Dataset extract:
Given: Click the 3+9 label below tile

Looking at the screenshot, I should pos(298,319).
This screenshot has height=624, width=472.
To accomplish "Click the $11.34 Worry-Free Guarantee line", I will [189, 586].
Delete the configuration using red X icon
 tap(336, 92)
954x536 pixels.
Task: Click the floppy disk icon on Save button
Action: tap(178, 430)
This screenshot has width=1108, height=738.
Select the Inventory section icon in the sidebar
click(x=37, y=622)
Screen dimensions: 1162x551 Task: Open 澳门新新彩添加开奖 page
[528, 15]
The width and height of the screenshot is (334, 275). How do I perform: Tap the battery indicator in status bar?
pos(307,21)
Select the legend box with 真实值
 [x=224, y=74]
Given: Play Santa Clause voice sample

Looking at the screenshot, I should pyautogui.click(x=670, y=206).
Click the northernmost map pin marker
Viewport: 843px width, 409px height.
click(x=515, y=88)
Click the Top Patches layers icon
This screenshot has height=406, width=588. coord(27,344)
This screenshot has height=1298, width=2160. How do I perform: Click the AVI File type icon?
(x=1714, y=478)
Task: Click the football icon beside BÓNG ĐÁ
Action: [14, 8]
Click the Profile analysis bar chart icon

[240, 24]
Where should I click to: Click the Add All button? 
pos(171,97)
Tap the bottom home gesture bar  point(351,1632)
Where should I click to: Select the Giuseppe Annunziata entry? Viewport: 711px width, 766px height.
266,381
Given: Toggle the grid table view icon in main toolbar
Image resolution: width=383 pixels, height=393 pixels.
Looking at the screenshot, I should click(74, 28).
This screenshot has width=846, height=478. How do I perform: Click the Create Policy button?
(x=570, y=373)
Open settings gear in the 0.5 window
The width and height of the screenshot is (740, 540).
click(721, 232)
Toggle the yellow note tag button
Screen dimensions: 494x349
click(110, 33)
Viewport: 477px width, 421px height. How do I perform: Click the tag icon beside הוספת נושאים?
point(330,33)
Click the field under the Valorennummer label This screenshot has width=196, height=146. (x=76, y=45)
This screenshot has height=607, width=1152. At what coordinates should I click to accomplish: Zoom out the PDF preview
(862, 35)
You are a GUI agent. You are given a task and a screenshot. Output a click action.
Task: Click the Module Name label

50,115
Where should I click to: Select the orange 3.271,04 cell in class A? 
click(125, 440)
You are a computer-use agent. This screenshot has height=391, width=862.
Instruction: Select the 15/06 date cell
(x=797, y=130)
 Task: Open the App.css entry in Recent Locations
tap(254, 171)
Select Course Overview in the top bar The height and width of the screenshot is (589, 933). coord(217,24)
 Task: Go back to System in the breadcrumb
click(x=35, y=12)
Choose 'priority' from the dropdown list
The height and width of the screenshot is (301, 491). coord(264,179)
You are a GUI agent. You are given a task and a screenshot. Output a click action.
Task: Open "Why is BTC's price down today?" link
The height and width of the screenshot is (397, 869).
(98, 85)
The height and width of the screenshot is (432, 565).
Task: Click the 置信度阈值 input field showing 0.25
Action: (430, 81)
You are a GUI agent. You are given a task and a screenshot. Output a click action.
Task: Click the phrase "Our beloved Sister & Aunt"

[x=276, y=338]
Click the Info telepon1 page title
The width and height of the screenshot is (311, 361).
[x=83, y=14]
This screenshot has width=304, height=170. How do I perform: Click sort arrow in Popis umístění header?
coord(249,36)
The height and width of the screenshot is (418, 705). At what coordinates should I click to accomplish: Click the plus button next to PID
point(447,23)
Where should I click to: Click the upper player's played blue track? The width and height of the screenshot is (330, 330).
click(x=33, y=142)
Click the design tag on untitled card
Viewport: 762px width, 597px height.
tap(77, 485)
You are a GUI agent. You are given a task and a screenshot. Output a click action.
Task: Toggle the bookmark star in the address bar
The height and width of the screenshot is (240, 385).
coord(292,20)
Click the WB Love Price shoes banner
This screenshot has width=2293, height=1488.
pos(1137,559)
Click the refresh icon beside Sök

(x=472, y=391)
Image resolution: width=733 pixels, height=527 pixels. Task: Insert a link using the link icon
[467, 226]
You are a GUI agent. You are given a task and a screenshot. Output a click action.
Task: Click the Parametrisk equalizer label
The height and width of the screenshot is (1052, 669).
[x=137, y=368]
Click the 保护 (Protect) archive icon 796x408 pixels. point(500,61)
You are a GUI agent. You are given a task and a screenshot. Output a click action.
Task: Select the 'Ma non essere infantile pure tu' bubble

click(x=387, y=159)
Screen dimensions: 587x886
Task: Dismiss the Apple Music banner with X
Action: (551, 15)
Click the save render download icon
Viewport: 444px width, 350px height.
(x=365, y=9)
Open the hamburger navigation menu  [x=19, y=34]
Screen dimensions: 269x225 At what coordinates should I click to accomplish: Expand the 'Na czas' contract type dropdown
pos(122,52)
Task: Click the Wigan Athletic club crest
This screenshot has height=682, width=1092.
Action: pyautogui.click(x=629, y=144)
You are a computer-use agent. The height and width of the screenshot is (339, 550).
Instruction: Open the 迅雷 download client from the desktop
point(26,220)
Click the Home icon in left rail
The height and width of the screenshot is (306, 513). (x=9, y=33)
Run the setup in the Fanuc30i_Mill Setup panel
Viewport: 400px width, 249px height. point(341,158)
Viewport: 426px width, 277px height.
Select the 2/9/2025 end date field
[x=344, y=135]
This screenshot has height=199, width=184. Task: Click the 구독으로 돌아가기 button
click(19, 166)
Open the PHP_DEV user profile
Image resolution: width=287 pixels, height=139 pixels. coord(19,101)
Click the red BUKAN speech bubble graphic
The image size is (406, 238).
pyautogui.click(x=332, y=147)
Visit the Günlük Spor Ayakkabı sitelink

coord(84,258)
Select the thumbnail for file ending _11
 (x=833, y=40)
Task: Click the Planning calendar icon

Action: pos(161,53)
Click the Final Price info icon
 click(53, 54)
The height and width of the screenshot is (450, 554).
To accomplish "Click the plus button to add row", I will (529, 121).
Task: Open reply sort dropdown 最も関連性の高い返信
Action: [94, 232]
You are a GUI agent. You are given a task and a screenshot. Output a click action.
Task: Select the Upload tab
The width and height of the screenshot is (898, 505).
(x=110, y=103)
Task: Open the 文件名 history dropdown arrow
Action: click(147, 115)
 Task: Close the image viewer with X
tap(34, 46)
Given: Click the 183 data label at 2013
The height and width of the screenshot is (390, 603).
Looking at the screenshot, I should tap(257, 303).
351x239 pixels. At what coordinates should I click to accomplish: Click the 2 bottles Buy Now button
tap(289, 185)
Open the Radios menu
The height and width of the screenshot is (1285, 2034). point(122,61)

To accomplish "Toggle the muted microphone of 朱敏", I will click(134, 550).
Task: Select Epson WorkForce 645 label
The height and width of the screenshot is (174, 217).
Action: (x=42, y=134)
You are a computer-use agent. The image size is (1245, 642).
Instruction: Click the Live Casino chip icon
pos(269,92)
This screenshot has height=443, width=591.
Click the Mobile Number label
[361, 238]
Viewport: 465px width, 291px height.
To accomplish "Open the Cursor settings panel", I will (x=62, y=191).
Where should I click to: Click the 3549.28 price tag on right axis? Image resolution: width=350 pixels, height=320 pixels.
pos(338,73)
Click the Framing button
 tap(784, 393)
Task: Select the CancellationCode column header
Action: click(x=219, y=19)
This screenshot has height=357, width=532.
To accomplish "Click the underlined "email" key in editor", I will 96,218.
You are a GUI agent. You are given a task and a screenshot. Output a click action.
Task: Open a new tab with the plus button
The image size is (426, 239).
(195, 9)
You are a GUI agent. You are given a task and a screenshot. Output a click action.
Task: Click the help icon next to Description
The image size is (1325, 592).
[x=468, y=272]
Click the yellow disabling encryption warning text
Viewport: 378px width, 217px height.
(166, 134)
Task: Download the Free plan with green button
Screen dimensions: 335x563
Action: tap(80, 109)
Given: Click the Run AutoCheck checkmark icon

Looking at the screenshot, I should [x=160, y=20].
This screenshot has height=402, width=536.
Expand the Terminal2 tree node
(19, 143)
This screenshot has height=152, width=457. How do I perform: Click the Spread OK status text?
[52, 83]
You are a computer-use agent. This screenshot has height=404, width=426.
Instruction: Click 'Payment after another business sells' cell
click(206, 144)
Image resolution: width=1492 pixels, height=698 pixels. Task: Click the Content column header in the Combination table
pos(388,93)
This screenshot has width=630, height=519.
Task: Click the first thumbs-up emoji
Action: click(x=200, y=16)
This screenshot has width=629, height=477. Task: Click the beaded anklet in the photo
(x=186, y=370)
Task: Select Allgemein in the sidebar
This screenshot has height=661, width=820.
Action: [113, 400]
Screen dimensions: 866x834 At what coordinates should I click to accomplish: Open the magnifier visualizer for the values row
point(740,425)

Aim of the exercise: Above are the entries. Copy exactly the part that opens with the line containing "Where should I click to: Click the 3549.28" and closes with the line containing "This screenshot has height=402, width=536.", and no more.

Answer for the task:
Where should I click to: Click the 3549.28 price tag on right axis? Image resolution: width=350 pixels, height=320 pixels.
pos(338,73)
Click the Framing button
 tap(784, 393)
Task: Select the CancellationCode column header
Action: click(x=219, y=19)
This screenshot has height=357, width=532.
To accomplish "Click the underlined "email" key in editor", I will 96,218.
You are a GUI agent. You are given a task and a screenshot. Output a click action.
Task: Open a new tab with the plus button
The image size is (426, 239).
(195, 9)
You are a GUI agent. You are given a task and a screenshot. Output a click action.
Task: Click the help icon next to Description
The image size is (1325, 592).
[x=468, y=272]
Click the yellow disabling encryption warning text
Viewport: 378px width, 217px height.
(166, 134)
Task: Download the Free plan with green button
Screen dimensions: 335x563
Action: tap(80, 109)
Given: Click the Run AutoCheck checkmark icon

Looking at the screenshot, I should [x=160, y=20].
This screenshot has height=402, width=536.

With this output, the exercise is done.